Two days later, according to the Asbury Park Press, the Karma nightclub was the site of four calls for underage drinking and six overdoses. Borough officials are currently in the process of trying to deny Karma its liquor license.

Vaz's proposal would also ban the sale of wristbands to individuals who aren't officially registered as occupants of a room, and officials would be directed to strictly enforce occupancy limits and fire code requirements.

"I think once the word is out that Seaside is not necessarily in that teenager prom business anymore, families are going to want to come back," Vaz told New Jersey 101.5.

Several motels and hotels in Seaside Heights, which count on teens for plenty of business in May and June, did not respond to a request for comment.
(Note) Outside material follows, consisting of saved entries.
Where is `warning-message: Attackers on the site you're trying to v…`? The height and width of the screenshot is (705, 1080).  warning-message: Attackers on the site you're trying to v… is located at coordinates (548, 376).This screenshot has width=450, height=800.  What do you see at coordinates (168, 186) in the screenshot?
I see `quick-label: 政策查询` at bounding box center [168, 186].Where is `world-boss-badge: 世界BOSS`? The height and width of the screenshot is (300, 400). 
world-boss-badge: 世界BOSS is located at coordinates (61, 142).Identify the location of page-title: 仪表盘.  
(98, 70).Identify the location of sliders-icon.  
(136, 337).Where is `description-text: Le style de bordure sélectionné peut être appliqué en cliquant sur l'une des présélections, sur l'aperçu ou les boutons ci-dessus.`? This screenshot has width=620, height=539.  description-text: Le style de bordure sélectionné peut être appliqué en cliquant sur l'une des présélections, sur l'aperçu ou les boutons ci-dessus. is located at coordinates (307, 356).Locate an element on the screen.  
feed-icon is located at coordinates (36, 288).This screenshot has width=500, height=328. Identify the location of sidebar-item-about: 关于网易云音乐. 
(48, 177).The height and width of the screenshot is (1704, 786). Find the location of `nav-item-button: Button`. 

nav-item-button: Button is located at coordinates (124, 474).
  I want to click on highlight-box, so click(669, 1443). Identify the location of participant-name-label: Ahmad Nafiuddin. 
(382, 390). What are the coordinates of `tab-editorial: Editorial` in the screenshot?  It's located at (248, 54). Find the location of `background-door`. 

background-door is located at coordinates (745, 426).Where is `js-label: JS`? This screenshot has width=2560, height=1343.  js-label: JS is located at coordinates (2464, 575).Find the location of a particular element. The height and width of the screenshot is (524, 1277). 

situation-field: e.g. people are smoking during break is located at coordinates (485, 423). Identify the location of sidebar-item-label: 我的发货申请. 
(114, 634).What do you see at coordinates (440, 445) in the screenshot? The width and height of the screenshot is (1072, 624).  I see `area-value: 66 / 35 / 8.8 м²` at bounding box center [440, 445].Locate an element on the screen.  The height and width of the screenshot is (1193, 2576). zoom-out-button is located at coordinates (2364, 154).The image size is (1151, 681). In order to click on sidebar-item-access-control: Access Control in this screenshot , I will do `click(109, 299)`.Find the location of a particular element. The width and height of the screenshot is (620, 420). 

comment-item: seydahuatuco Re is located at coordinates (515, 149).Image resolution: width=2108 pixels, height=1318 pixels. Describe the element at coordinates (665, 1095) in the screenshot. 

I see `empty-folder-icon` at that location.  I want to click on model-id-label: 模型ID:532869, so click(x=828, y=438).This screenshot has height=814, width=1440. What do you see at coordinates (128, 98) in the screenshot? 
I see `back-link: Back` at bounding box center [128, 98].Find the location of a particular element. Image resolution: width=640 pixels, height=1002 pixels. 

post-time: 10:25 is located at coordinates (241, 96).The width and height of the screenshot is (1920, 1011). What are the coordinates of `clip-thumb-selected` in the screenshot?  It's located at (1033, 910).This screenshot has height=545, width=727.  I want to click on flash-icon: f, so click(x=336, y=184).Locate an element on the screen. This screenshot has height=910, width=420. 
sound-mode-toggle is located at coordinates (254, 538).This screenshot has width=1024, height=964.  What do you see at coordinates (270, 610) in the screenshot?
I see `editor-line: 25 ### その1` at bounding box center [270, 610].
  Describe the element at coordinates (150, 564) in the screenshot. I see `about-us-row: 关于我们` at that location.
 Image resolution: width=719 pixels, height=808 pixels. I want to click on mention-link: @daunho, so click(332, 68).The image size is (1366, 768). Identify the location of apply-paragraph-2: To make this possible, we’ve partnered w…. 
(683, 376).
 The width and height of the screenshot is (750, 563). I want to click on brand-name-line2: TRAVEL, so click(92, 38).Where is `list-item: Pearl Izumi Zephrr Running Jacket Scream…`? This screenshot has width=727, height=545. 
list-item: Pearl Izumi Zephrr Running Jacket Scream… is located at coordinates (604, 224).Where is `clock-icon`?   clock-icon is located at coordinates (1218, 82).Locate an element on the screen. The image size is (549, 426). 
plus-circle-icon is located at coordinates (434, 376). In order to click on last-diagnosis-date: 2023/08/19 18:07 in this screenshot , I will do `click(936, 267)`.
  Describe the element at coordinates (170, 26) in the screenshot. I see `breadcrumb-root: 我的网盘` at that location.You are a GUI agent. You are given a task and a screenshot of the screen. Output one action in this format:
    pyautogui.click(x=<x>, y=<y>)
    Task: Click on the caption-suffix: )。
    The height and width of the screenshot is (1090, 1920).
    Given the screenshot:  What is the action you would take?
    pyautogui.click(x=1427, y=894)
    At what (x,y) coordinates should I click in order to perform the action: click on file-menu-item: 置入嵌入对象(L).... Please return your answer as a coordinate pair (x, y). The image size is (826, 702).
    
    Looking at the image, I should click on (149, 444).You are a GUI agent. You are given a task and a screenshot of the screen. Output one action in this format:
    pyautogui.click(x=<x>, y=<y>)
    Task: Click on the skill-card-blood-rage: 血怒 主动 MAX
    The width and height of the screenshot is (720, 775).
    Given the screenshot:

Vaz said it's not the town's obligation to "put people in motels," but to create a friendly environment so more people are interested in visiting and booking rooms.

"Motels rent to them because it's easy money, the police department and EMS do the babysitting, public works does the cleanup in the morning, and the taxpayers of Seaside Heights foot the bill," Vaz said. "That's got to change."

Before official ordinances are adopted or introduced, Vaz said, the borough will likely gather reports from police and other officials who can point to an uptick in calls during the weekends when "children" are booking rooms.